The FDA held a workshop in September 2018 to discuss issues related to clinical trials of novel treatments for localized prostate cancer. They concluded that treatment endpoints might be clinically meaningful only if 1) the patients using the new therapy were less likely to undergo subsequent treatment (such as surgery), 2) there was an overall reduction in adverse events, and 3) there was no reduction in long-term cancer control. However, in this trial, these criteria were not met. 95% of those treated with TOOKAD had adverse event in the weeks after treatment compared to 55% of the men on active surveillance. For many men these problems continued 2 years after treatment, when 34% continued to have urinary problems compared to 16% with active surveillance.

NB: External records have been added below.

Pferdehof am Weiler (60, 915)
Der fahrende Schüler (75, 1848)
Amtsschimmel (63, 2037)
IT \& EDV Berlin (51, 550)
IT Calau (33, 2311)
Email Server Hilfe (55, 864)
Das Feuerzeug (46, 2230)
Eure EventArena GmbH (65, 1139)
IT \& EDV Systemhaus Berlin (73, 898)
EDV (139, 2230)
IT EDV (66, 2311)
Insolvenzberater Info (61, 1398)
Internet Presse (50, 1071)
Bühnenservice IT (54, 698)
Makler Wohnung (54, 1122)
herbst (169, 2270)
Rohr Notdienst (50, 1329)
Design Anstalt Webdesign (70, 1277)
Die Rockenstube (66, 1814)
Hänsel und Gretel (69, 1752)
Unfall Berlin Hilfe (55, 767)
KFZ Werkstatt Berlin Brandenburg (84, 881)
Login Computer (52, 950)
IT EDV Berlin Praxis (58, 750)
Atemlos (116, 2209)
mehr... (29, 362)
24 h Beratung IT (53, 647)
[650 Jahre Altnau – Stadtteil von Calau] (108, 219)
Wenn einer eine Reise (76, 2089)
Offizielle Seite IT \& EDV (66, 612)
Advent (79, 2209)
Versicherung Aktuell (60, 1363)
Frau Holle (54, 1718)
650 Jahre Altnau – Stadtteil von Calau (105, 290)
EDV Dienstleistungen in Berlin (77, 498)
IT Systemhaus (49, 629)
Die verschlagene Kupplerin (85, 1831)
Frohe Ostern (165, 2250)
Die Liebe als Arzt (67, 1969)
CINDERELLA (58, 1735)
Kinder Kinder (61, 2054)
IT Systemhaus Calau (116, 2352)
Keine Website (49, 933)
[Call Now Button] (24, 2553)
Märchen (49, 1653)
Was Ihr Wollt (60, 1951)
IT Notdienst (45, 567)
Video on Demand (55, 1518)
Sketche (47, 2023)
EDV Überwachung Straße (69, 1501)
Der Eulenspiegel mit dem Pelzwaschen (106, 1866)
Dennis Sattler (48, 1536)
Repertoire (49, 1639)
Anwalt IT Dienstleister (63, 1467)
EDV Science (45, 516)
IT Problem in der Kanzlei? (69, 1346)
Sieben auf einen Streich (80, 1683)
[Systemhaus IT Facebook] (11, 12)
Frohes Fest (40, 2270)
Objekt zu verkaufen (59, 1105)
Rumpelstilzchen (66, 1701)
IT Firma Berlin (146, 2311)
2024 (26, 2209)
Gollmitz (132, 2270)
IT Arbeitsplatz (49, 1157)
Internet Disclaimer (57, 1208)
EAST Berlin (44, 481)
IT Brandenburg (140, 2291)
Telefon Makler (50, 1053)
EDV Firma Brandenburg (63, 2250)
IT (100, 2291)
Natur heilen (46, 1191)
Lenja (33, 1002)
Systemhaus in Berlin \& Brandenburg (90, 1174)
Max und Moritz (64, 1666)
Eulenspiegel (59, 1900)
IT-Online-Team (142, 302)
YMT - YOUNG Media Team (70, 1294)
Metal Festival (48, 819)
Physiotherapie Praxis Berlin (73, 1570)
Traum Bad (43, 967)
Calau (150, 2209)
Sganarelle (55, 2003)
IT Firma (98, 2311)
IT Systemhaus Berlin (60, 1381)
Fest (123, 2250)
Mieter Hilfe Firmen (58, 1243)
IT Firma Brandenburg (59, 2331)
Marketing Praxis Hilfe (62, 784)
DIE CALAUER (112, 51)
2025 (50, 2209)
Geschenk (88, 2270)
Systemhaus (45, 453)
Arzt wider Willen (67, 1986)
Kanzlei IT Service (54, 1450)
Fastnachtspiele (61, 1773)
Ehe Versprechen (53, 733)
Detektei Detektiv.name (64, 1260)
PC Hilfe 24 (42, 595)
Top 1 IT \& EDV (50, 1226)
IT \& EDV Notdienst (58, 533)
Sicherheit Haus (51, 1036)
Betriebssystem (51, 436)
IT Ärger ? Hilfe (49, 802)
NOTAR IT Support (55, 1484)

Two years after treatment, 38% of patients treated with TOOKAD had erectile dysfunction, compared with 12% of those assigned to active surveillance. In other words, erectile dysfunction was 3x as prevalent among those treated with TOOKAD.
The long-term complications of the treatment that are unclear. In addition to the urinary problems and ED that might be worse for those who are subsequently treated with surgery, it may be more difficult to obtain accurate biopsies.

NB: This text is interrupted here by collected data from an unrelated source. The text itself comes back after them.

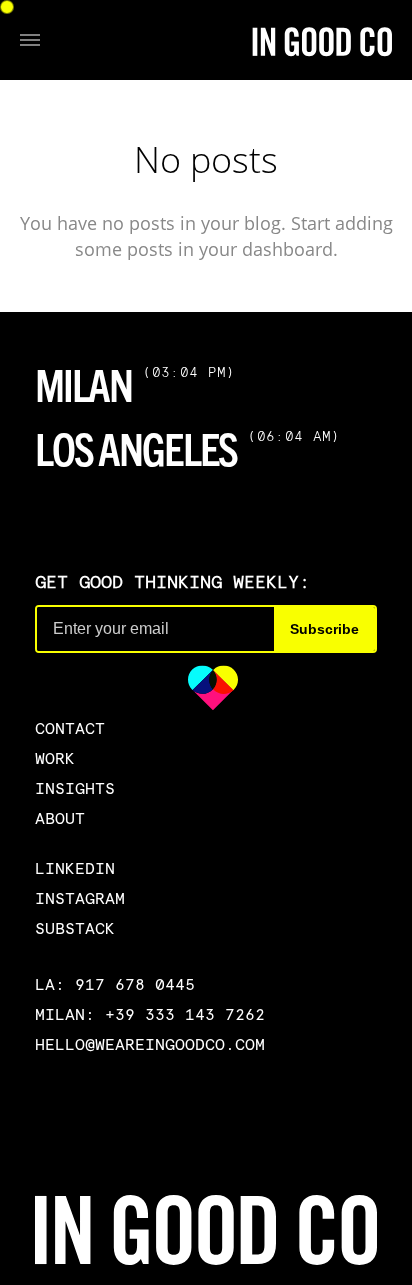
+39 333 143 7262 (185, 1014)
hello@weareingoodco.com (150, 1044)
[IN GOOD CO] (322, 40)
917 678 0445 (135, 984)
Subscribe (324, 629)
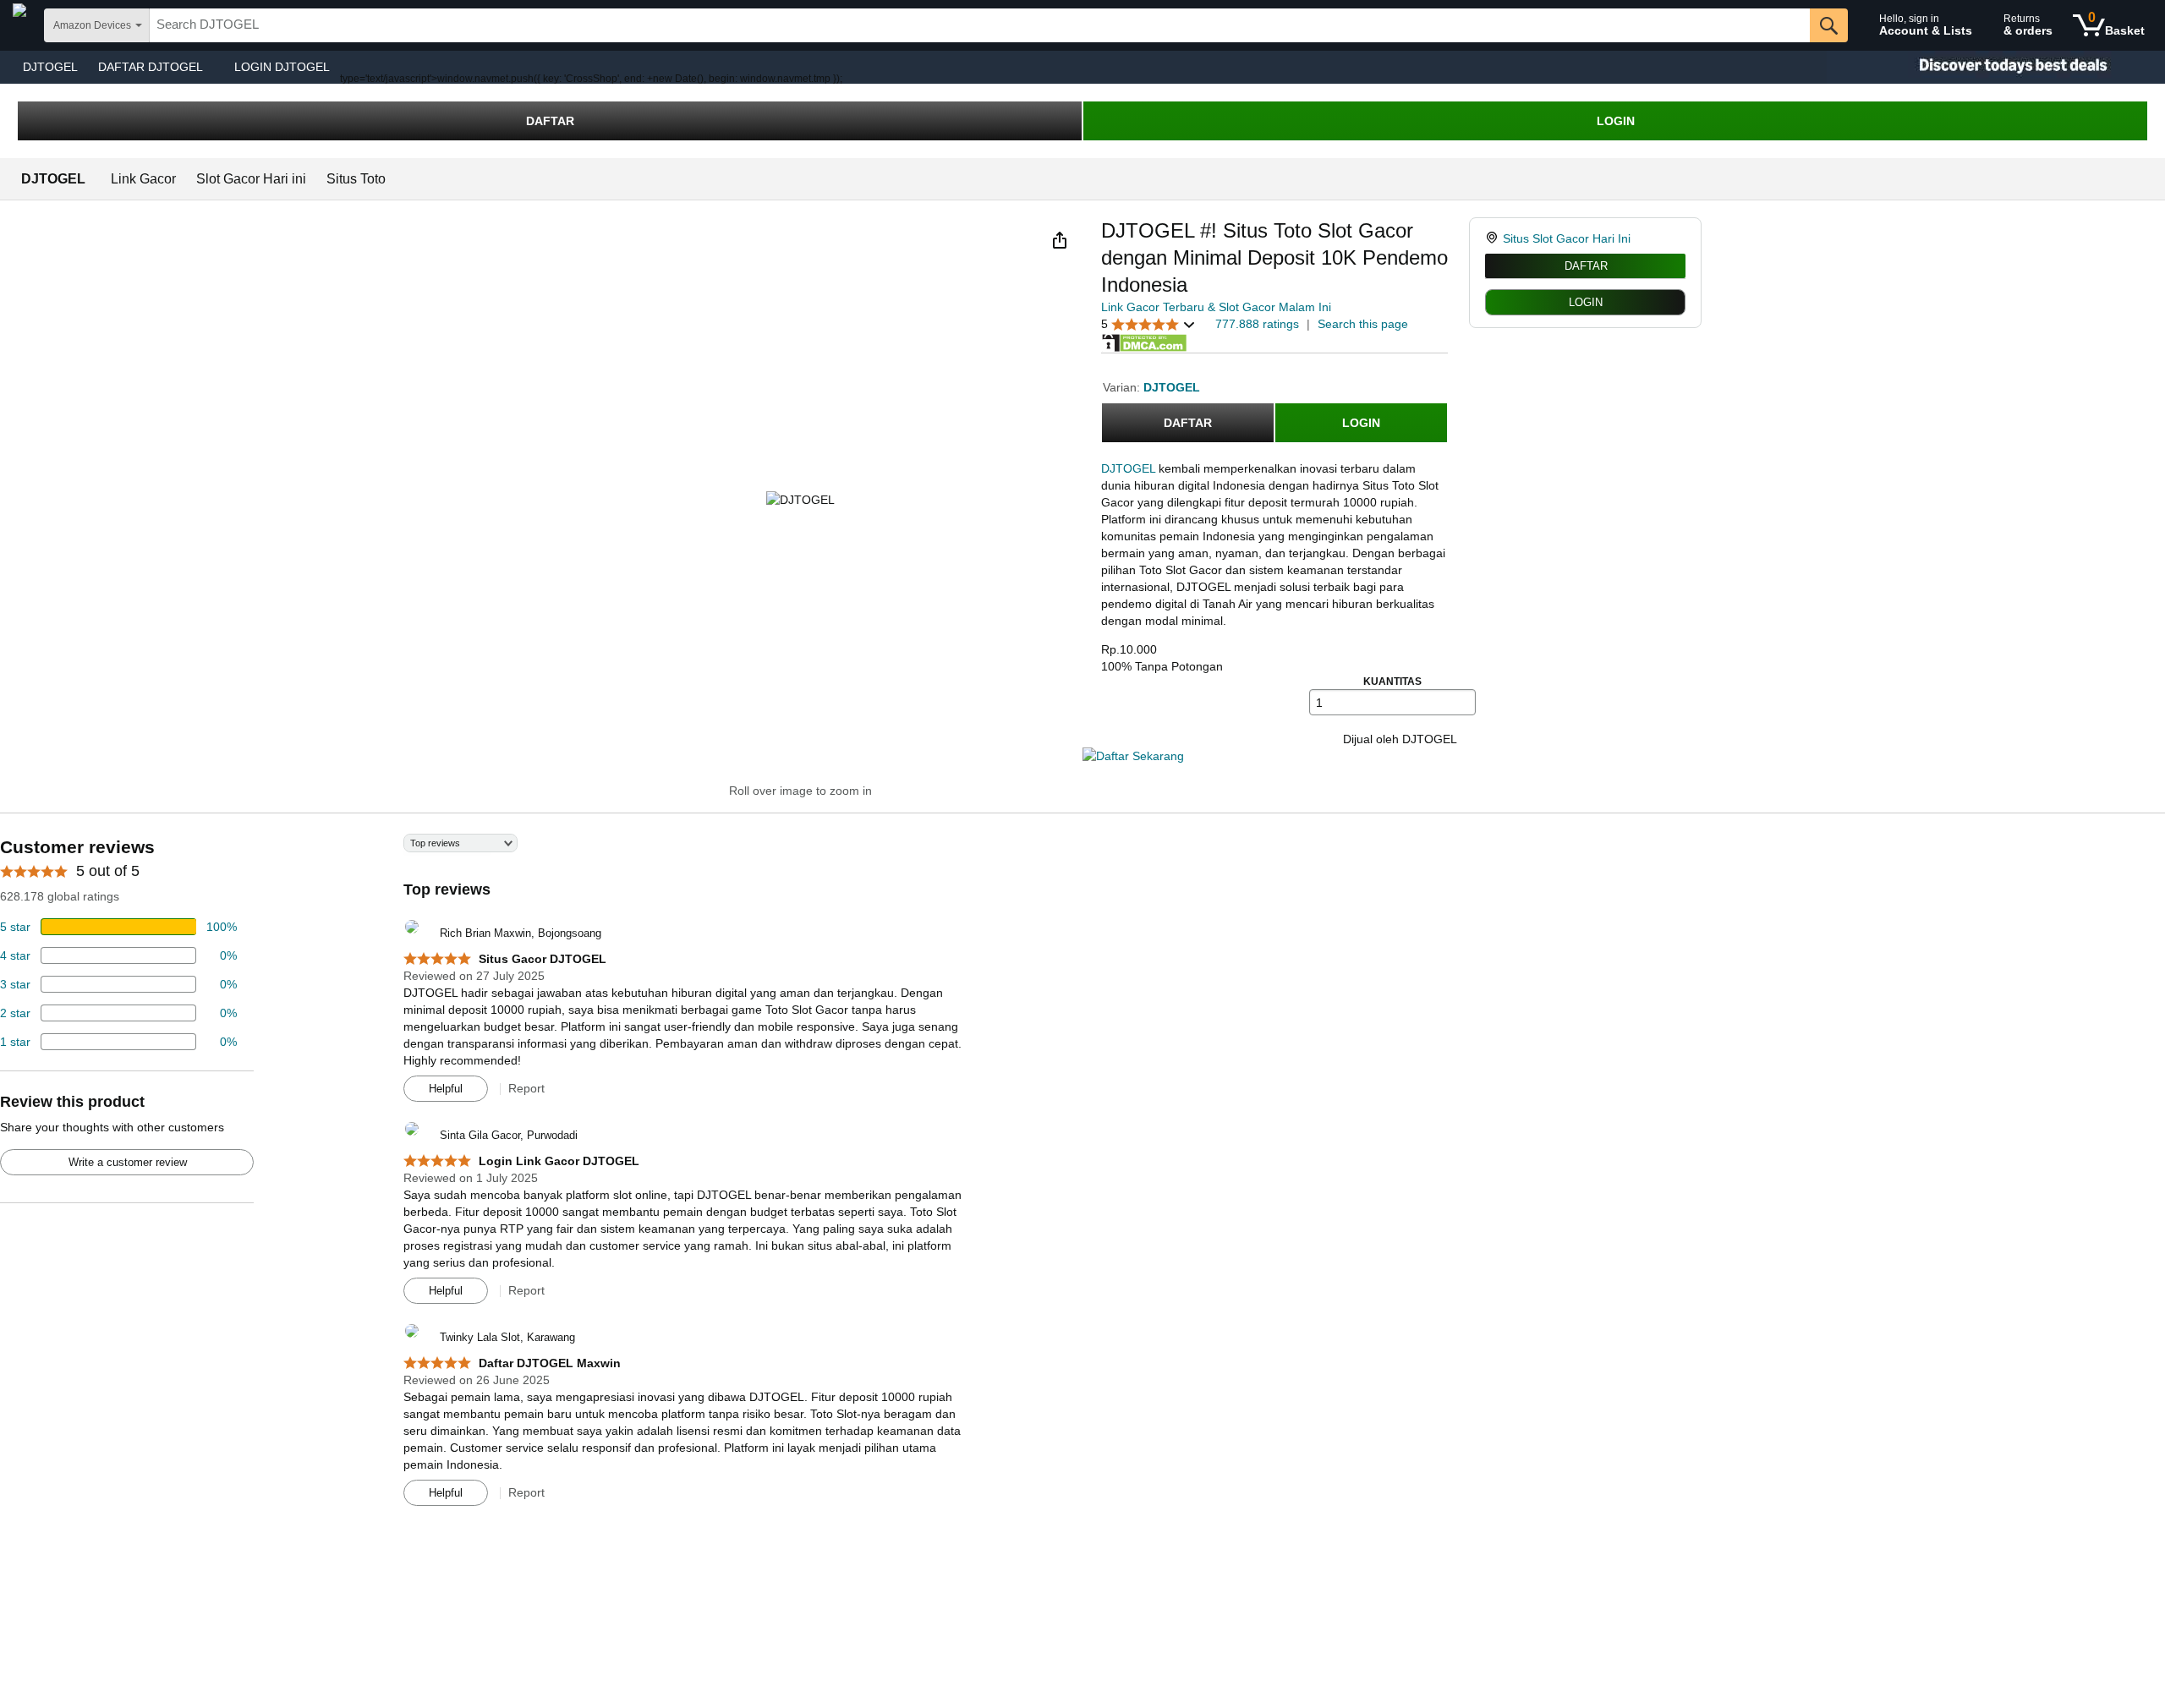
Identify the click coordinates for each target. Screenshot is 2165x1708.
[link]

The American Urological Association recommends active surveillance as the best available treatment for low-risk prostate cancer patients, and the data clearly support that recommendation. We understand that the fear of cancer can persuade men to seek treatment, but if so they should not be bamboozled by ads to choose a product that may have no benefits for them but that does have clear risks of erectile dysfunction and urinary problems. If the FDA thinks this product might have a useful benefit, they should require at least one double-blind study – preferably two – since the treatment does not involved surgery and is therefore easier to blind. The studies should also include a patient population that represents the diversity of men with prostate cancer. There is no need to rush to approve this particular treatment based on a single, open label trial with endpoints of questionable clinical relevance and problems with inaccurate diagnoses. Better research needs to be completed before approval because the sponsor did not comply with FDA’s recommendations for the study and was even less likely to do so after the product is approved.
The Oncologic Drugs Advisory Committee voted 13 to 2 against approval of TOOKAD to treat low-risk prostate cancer.